▶ **GOAL OF THE EXERCISE**: Hunt through the entries for the word "agent" and copy each line in which it appears.

▶ **GIVEN RECORDS**:
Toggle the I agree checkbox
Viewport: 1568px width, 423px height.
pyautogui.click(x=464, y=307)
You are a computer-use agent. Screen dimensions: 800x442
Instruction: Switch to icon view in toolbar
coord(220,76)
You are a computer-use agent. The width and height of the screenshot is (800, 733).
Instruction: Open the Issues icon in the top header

==

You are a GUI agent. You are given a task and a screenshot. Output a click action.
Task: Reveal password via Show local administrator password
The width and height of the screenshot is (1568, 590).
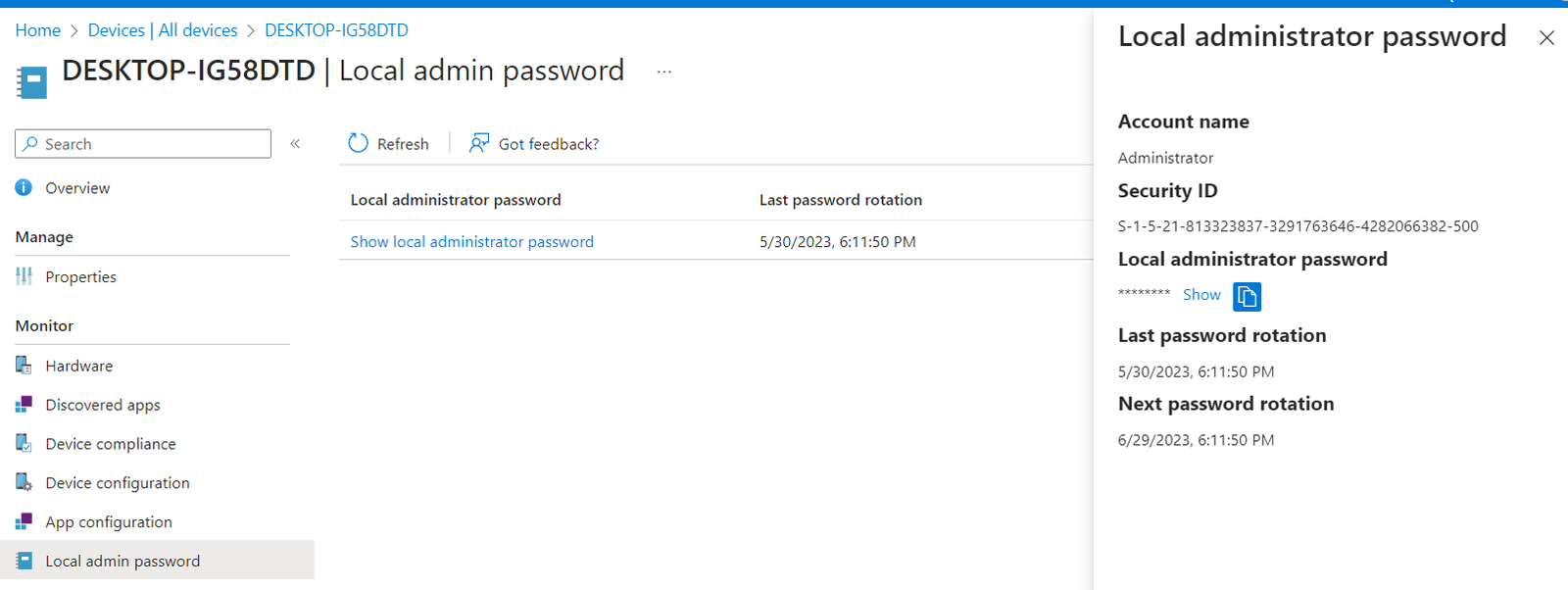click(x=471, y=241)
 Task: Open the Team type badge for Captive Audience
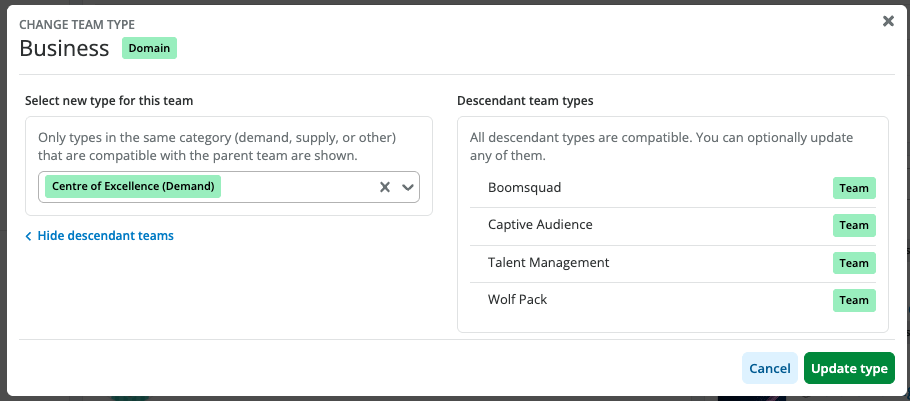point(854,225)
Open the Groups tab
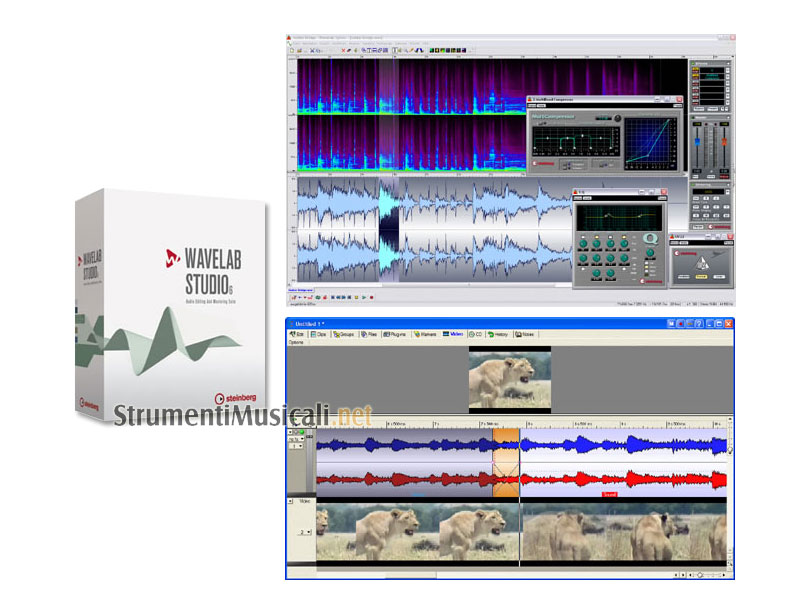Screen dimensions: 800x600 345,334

▶ **EXERCISE SOLUTION**:
You are a computer-use agent. Screen dimensions: 800x442
You are a computer-use agent. The width and height of the screenshot is (800, 733).
You are a GUI agent. You are given a task and a screenshot. Output a click action.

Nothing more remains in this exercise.